Starting with the line containing "The image size" and going on through the end of the items, write those lines out again, requests included, adding 106 to every coordinate number in the answers. Leave the pictures out.

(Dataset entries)
[start]

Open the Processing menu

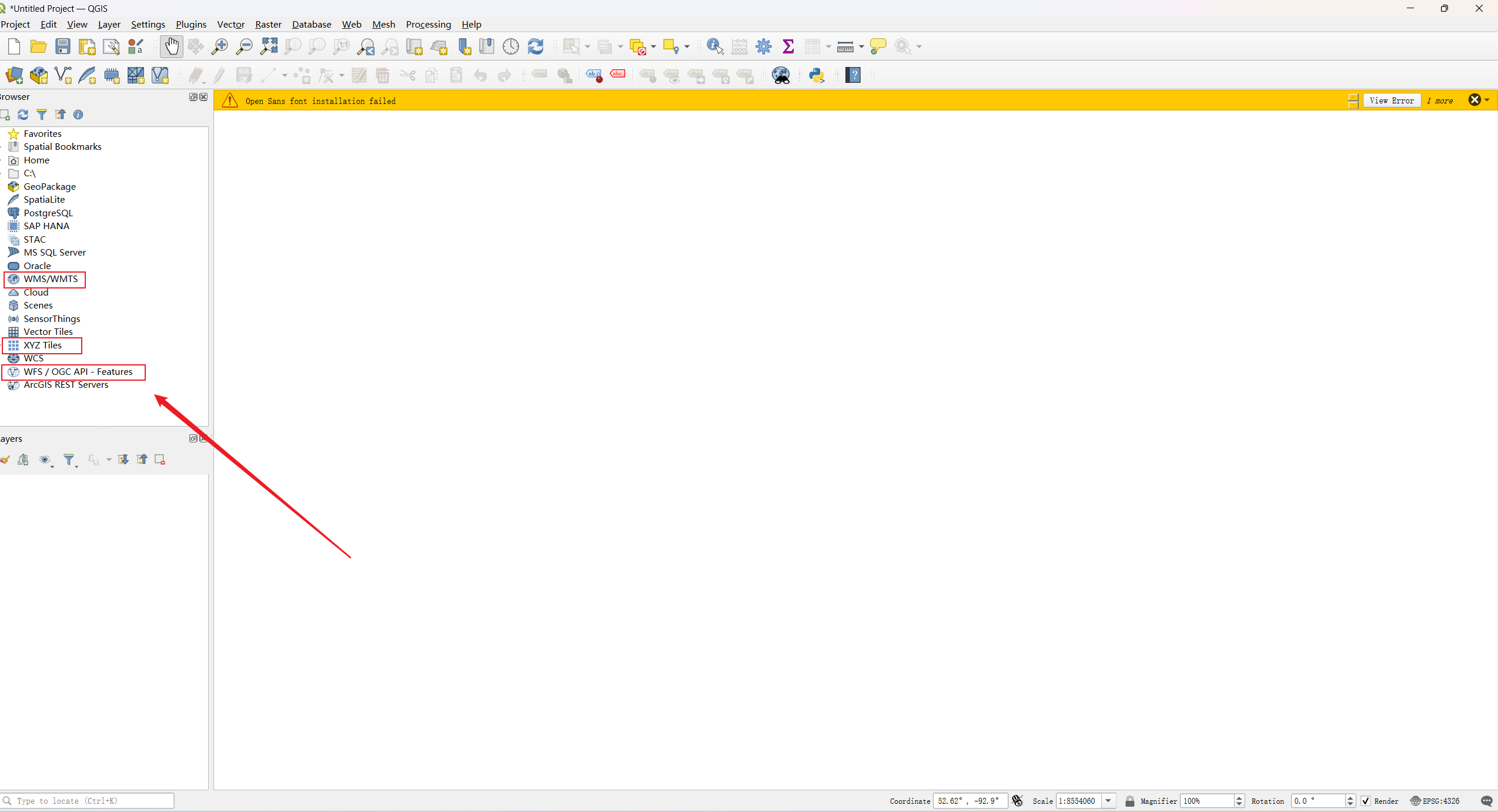pyautogui.click(x=428, y=24)
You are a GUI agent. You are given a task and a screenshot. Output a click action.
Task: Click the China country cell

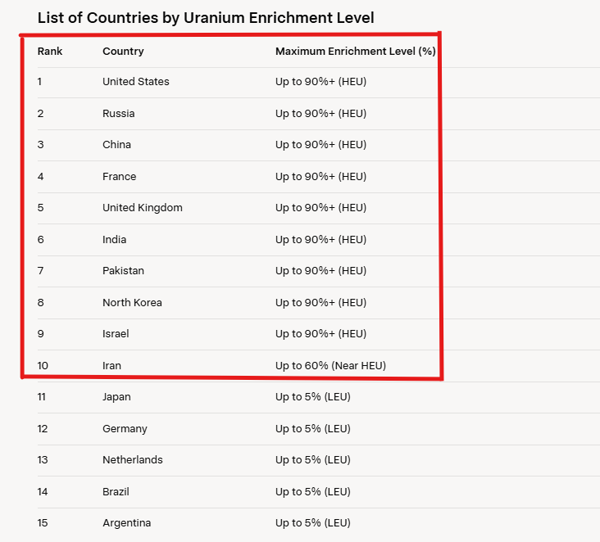coord(116,145)
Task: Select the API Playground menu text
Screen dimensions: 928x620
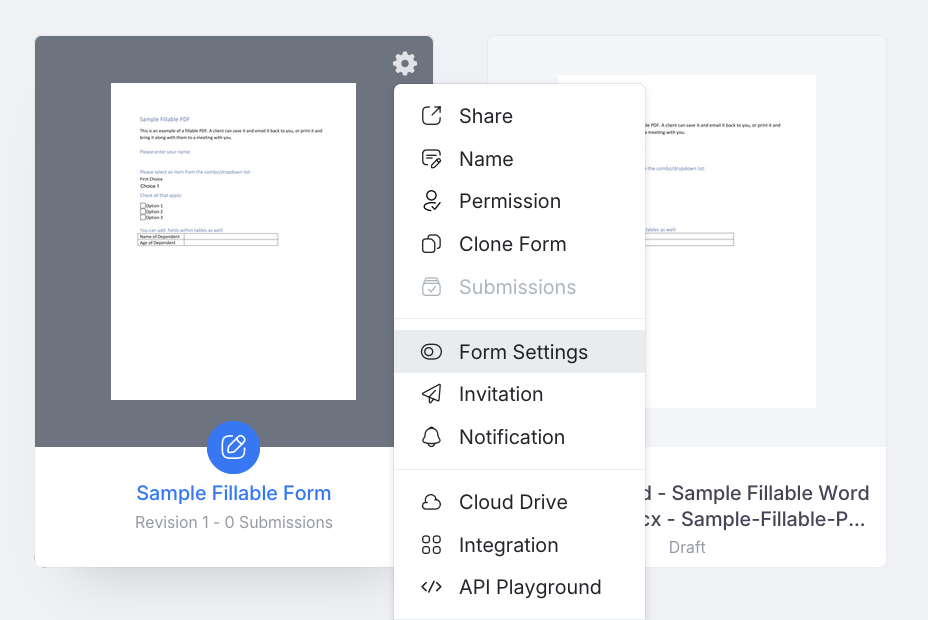Action: click(530, 587)
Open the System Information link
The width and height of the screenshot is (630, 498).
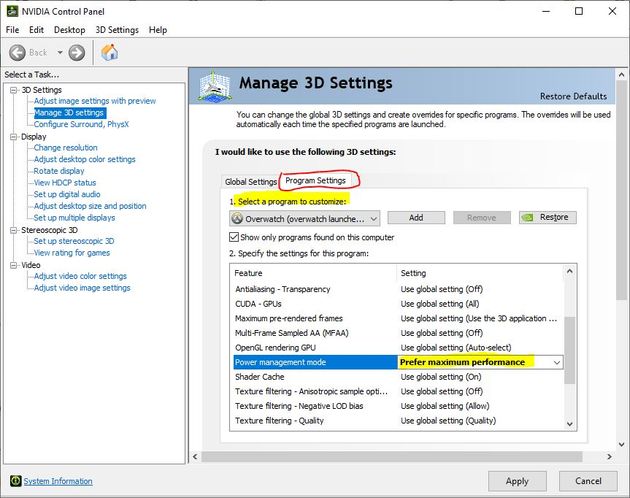58,481
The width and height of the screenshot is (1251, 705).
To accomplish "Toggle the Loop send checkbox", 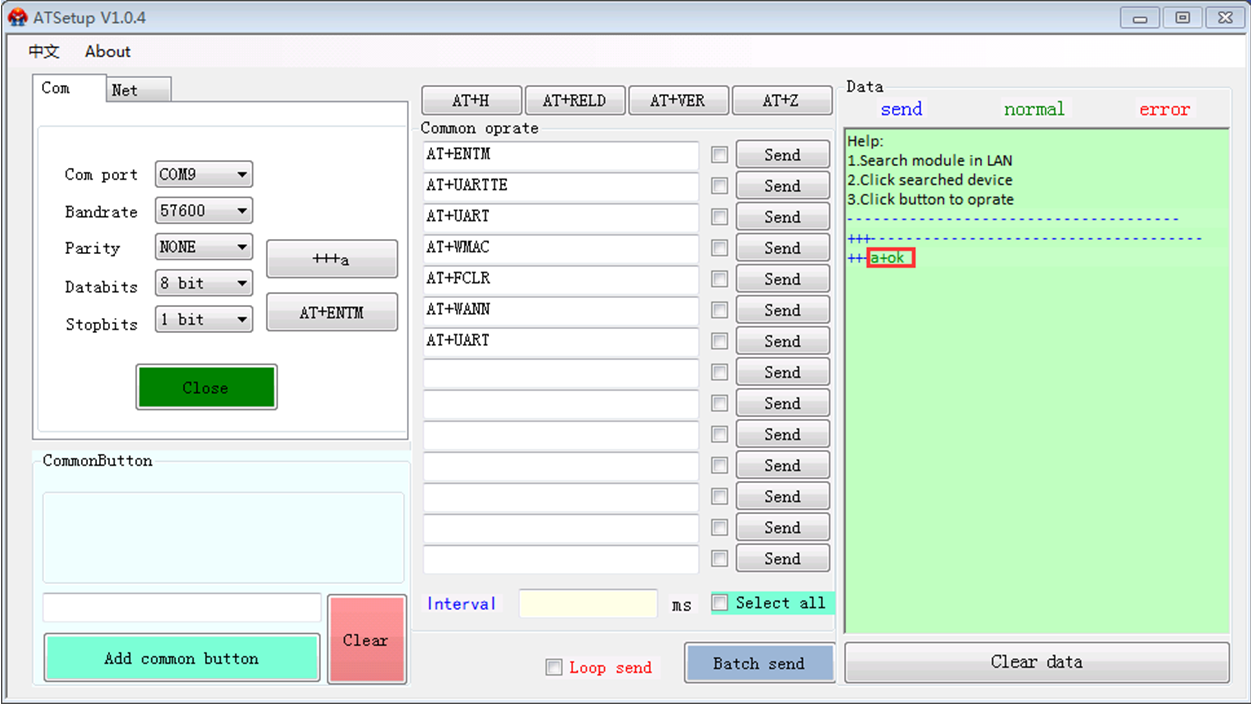I will [x=554, y=668].
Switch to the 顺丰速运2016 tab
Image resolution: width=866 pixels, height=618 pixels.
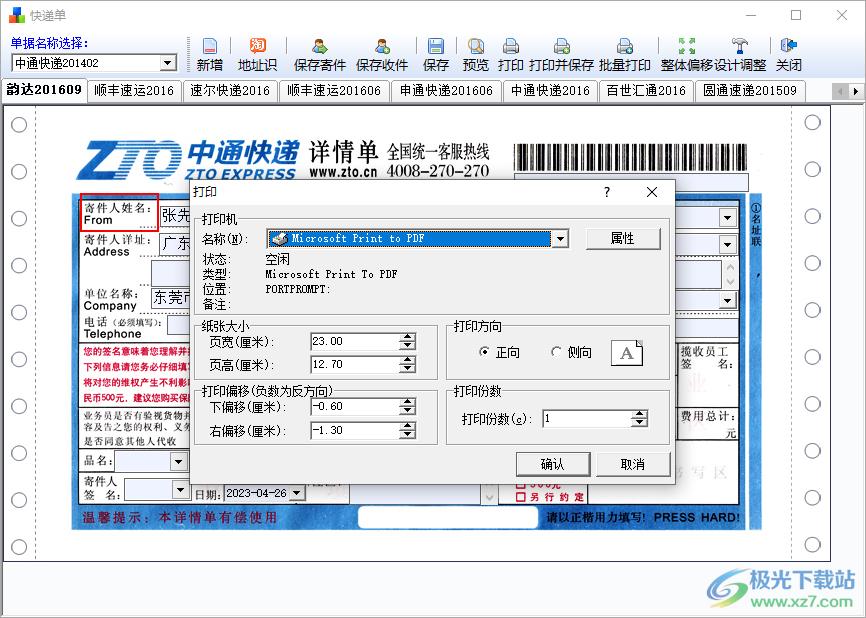coord(134,90)
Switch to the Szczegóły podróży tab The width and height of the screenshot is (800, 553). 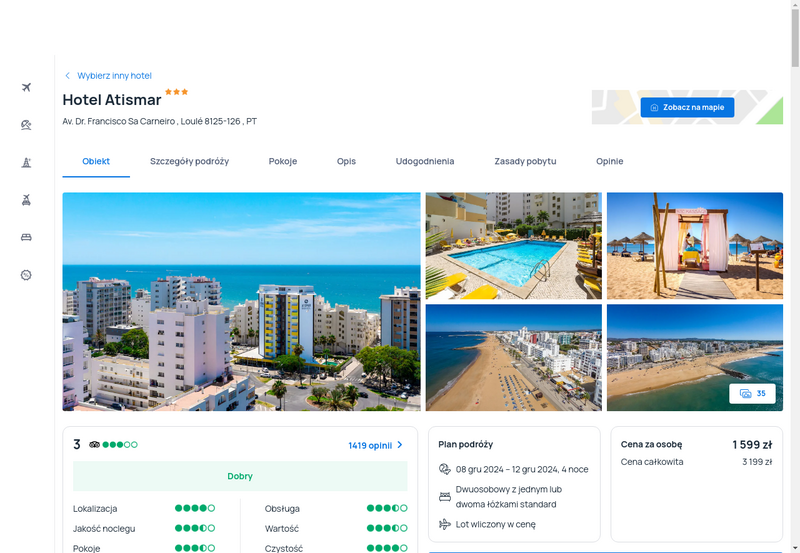pyautogui.click(x=189, y=161)
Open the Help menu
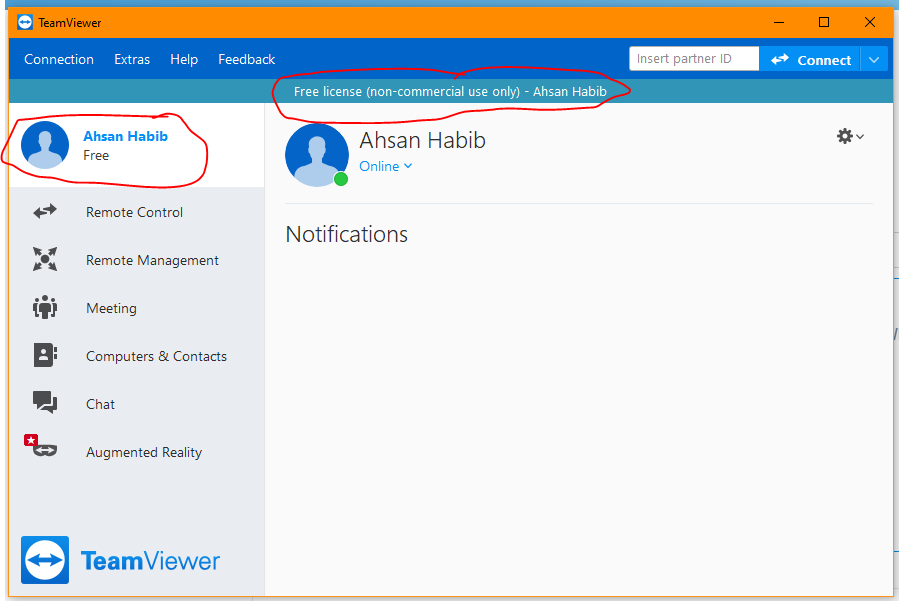Viewport: 899px width, 601px height. pos(184,59)
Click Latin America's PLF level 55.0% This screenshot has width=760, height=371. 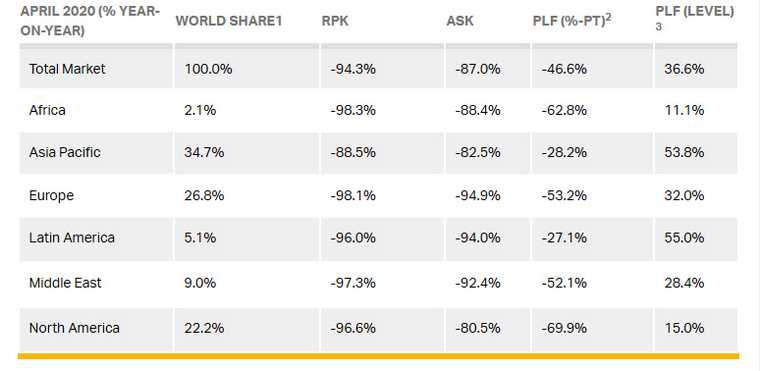pyautogui.click(x=684, y=238)
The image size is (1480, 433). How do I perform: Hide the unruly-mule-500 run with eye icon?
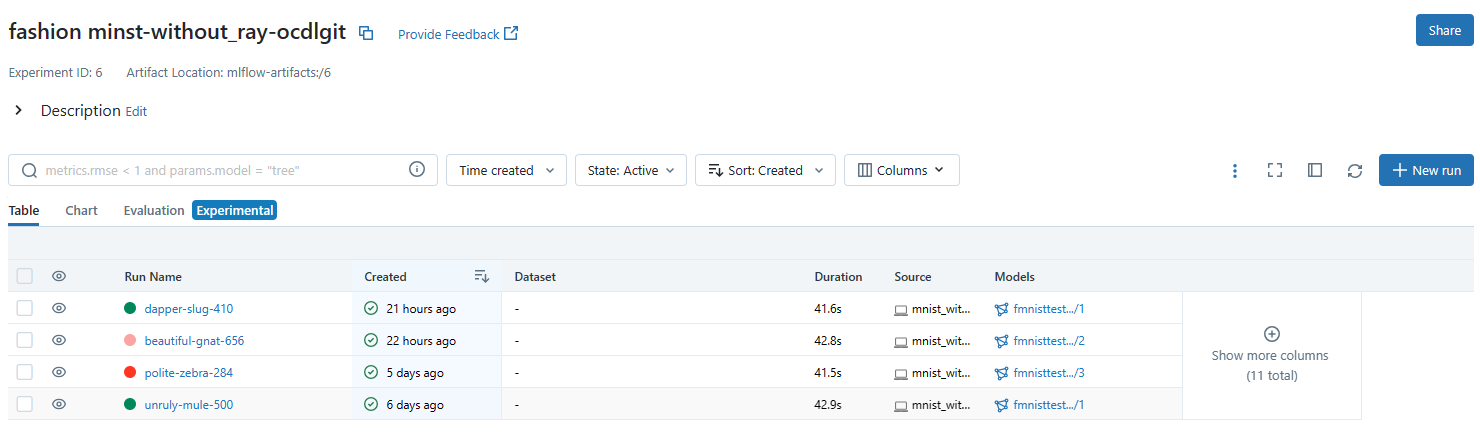click(x=59, y=405)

[end]

SOLUTION FOR THIS EXERCISE:
The image size is (1480, 433). How do I perform: Hide the unruly-mule-500 run with eye icon?
click(x=165, y=511)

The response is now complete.